§ **Your task**
Your job with the data below is to output exactly the lines from the one holding "[Botok Pati Bacakan" down to the one holding "Perusahaan Jepang Beli", both included, and no others.

§ **Provided records**
***
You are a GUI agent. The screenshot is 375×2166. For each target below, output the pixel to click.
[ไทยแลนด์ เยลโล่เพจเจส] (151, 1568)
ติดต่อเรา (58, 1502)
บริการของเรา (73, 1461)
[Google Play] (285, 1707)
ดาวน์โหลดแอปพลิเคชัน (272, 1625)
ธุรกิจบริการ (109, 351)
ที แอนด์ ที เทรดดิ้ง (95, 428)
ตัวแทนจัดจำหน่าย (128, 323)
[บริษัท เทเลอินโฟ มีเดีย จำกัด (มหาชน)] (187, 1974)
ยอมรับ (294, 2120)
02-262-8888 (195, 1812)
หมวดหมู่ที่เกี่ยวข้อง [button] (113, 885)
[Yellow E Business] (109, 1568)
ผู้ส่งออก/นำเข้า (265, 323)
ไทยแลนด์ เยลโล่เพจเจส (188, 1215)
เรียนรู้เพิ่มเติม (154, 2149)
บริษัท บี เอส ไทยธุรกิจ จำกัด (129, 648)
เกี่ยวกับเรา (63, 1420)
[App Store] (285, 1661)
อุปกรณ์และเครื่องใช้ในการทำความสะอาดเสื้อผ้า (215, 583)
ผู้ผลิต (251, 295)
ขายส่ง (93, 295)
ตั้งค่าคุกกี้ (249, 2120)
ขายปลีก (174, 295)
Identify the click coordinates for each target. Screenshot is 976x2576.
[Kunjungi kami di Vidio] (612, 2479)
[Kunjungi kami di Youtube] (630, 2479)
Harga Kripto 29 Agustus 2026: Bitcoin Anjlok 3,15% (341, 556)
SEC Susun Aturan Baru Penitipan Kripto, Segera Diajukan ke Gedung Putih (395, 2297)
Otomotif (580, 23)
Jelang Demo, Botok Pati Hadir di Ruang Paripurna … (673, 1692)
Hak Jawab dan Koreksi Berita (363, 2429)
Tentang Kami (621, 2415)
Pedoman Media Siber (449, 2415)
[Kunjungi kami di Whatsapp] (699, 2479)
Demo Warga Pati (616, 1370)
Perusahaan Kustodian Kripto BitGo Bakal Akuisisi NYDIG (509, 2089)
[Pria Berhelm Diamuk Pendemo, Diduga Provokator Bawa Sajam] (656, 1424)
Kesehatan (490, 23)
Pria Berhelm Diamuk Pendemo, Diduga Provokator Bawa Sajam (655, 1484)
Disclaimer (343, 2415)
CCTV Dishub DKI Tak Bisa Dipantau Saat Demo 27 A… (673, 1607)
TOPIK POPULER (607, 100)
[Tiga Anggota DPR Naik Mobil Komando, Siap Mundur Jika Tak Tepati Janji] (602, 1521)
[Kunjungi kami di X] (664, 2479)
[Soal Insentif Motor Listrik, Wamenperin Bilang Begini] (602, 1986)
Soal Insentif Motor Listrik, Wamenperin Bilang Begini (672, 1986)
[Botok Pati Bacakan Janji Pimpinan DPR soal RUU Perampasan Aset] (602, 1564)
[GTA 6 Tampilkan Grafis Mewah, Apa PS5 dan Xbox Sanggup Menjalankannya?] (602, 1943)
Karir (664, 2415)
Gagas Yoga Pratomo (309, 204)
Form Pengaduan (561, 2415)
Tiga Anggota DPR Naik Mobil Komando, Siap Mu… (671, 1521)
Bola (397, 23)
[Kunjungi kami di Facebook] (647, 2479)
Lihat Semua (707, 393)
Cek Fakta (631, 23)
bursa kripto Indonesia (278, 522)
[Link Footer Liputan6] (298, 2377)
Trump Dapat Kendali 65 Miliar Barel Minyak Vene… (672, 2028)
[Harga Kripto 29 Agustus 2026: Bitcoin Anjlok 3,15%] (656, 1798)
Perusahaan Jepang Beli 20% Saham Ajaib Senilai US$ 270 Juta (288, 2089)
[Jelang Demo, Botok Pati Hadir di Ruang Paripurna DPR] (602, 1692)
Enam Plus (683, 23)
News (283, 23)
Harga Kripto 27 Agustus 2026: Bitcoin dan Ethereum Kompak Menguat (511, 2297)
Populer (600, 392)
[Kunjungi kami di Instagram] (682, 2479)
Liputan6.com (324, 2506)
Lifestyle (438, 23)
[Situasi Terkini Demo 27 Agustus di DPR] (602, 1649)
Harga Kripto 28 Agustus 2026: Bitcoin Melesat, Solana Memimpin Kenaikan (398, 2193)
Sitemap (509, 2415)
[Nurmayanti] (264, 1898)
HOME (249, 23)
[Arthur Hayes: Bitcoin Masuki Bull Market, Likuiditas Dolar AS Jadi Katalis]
***
§ **Reply**
[Botok Pati Bacakan Janji Pimpinan DPR soal RUU Perampasan Aset] (602, 1564)
[GTA 6 Tampilkan Grafis Mewah, Apa PS5 dan Xbox Sanggup Menjalankannya?] (602, 1943)
Karir (664, 2415)
Gagas Yoga Pratomo (309, 204)
Form Pengaduan (561, 2415)
Tiga Anggota DPR Naik Mobil Komando, Siap Mu… (671, 1521)
Bola (397, 23)
[Kunjungi kami di Facebook] (647, 2479)
Lihat Semua (707, 393)
Cek Fakta (631, 23)
bursa kripto Indonesia (278, 522)
[Link Footer Liputan6] (298, 2377)
Trump Dapat Kendali 65 Miliar Barel Minyak Vene… (672, 2028)
[Harga Kripto 29 Agustus 2026: Bitcoin Anjlok 3,15%] (656, 1798)
Perusahaan Jepang Beli 20% Saham Ajaib Senilai US$ 270 Juta (288, 2089)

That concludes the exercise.